Friday, January 4, 2008

Wrecking Cincinnati: Who are the losers?

As Building Cincinnati enters its second year, I wanted to take a closer look at one of my daily features, Wrecking Cincinnati.

I first started writing news on demolished buildings on the Urban Ohio forums.

And in the first few months of this blog, finding content was often a problem. What better to fill some space?

So in July I started it as a weekly feature, and in late August I decided to post one per day.

I would like to stress that I do not consider all of the buildings I post to be important, contributing structures worthy of saving. Some are absolute dumps and have always been.

Still, they were part of our built environment and were once home to Cincinnatians with families, hopes and dreams.

I have taken a look back at some of the homes I have featured, and I thought I'd try to nail down which neighborhoods have been hit the hardest.

I began by finding the number of housing units by neighborhood by using Census 2000 data, the last census for which complete data is available.

I then estimated the number of housing units in each demolished building, fully knowing that this is imprecise. If anything, I made conservative guesses.

Finally, I divided the number of housing units lost by the amount of housing units in the neighborhood and then sorted each neighborhood by percentage.

Again, it's imperfect, but here are the true losers (with percentage of housing units demolished):

1. Lower Price Hill (1.55%)
2. Camp Washington (0.61%)
3. Avondale (0.55%)
4. Northside (0.44%)
5. Corryville (0.43%)
6. Walnut Hills (0.28%)
7. North Fairmount (0.25%)
8. University Heights (0.22%)
9. Linwood (0.22%)
10. Mount Lookout (0.21%)

Some of these numbers can be influenced by the size of the neighborhood, where the loss of one building could inflate the stats. For example, Lower Price Hill only lost two or three buildings, and Linwood one. On the other hand, it seems like I'm posting one or two from Avondale or Northside every single week.

So here is a listing of total number of housing units lost (remember, these totals are only of those that have appeared on Wrecking Cincinnati):

1. Avondale (40)
2. Northside (20)
3. Corryville (9)
3. Over-the-Rhine (9)
5. Lower Price Hill (8)
5. Walnut Hills (8)
5. University Heights (8)
8. South Fairmount (7)
9. Evanston (6)
9. West End (6)
9. East Price Hill (6)

One other caveat about the numbers - almost all of the Corryville demolitions took place on the redevelopment site at MLK and Vine.

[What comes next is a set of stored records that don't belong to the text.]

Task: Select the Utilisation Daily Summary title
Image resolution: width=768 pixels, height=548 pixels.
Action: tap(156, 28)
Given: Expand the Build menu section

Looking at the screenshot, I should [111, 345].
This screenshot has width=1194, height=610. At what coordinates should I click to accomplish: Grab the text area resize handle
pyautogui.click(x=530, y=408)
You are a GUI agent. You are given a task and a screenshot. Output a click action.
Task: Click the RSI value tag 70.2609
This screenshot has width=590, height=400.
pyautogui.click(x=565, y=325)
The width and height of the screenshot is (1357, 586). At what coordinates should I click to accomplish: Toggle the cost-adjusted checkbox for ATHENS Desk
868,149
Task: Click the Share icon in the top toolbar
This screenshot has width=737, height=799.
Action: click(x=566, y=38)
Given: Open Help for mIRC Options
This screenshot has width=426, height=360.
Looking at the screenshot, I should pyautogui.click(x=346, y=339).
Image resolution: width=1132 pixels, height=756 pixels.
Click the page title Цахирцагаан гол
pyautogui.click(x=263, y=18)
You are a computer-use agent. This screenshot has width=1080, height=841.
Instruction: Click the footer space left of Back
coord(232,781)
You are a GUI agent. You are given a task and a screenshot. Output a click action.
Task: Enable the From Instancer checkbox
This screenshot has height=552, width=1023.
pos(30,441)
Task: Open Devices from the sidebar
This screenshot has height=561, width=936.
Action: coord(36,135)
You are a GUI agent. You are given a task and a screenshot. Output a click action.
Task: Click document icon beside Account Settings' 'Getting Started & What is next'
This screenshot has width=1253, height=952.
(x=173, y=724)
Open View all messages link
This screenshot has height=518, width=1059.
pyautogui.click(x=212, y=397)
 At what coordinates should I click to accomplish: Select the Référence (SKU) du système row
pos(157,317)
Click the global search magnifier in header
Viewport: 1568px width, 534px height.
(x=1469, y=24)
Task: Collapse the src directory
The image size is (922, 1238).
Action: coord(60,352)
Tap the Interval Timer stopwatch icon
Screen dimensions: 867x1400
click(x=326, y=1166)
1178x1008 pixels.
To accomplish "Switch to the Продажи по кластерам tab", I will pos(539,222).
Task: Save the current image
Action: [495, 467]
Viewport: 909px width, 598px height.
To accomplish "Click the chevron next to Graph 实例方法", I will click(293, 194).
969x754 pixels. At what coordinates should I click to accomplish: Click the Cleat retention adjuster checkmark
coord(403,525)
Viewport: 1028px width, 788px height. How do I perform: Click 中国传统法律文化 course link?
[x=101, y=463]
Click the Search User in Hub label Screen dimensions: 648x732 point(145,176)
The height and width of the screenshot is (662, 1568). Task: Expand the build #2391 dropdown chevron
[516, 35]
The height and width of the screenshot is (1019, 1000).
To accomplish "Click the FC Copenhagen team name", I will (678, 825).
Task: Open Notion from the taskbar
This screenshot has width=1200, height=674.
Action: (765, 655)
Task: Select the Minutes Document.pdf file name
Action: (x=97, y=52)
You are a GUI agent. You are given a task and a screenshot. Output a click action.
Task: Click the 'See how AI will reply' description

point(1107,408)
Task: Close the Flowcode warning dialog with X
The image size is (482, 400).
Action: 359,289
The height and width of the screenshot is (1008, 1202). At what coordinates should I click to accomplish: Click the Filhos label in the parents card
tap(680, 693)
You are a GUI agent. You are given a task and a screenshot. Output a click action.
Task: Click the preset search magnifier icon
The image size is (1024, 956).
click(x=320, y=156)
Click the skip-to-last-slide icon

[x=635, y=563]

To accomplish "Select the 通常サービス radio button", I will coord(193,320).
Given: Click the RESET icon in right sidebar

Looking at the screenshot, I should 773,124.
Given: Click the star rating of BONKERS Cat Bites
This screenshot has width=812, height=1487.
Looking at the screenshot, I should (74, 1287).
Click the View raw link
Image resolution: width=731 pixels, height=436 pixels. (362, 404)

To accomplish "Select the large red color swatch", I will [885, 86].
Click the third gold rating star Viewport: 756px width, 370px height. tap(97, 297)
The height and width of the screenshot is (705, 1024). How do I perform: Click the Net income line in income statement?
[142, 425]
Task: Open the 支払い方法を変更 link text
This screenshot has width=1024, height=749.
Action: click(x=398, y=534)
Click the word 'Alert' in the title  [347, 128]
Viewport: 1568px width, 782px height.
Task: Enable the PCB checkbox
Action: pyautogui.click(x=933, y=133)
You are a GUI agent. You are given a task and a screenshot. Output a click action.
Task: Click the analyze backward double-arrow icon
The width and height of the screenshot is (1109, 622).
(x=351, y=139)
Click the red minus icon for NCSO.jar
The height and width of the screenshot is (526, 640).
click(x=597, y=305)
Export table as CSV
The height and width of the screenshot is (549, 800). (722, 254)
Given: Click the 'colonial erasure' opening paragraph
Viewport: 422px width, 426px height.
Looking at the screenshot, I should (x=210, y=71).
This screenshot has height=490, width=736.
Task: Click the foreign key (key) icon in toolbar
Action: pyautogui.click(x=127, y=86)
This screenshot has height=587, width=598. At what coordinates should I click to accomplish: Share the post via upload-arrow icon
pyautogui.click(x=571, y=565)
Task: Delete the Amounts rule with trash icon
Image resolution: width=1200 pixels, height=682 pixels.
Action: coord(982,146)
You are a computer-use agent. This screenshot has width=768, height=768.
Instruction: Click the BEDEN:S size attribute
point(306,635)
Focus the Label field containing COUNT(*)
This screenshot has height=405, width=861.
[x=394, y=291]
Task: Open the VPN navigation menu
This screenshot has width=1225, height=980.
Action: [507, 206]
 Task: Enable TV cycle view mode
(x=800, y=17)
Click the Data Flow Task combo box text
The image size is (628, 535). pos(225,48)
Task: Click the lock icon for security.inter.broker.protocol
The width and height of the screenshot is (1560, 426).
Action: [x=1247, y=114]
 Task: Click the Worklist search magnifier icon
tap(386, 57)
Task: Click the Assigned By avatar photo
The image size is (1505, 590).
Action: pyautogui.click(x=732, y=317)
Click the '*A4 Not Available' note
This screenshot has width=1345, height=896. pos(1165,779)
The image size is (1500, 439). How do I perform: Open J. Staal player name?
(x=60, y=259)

I'll do this again in early 2009, since the sample size will be so much larger. Perhaps by then there will be enough information to start tracking some trends.

6 comments:

scott d said...

you do good work, sir.

Radarman said...

I visit this excellent blog daily and never skip the Wrecking post. My feelings about old houses have changed over the past 35 years of city living and rehabbing houses. I used to want to save everything because I thought any house from the nineteenth century beat any house from the twentieth. Now I want all of the decrepit buildings pulled out like so many rotten teeth.

Keep it up, Kevin. This is great stuff.

CityKin said...

Many old, wood-framed houses are junk. What I hate to see lost is the brick buildings, that generally were built better than any that will ever replace them.

But the real tragedy is that after the demolition, most of these sites never get re-developed. They are usually just left a vacant lot that may possibly be used for parking.

Dan said...

Cool Kevin. Neat study. I'm kind of like radarman - I used to be all about preservation and still am in some cases but I now think there is a place for demolition and new infill when it makes sense. But like CityKin, I don't like just seeing empty lots either but realize the economics have to be right for new infill.

Kevin LeMaster said...

Yeah, unfortunately there were only one or two this year where the plan was to demo and then build new on the lot. Most of these ones in places like Avondale will remain vacant lots far into the future.

Anonymous said...

Like Citykin, I am all for trying to save old brick houses. Hell, the 130 year old brick house I am rehabbing with its rotted sills and other issues could have easily been torn down if it were still vacant during sweeps.

Fortunately, I purchased it a couple years ago when all the tear downs were just theory not practice.

I would like to see the city auction off the house parts (doors, flooring, lintels, etc.) that are in ok condition to those of us who cant't walk into Home Depot and buy that new door off the shelf.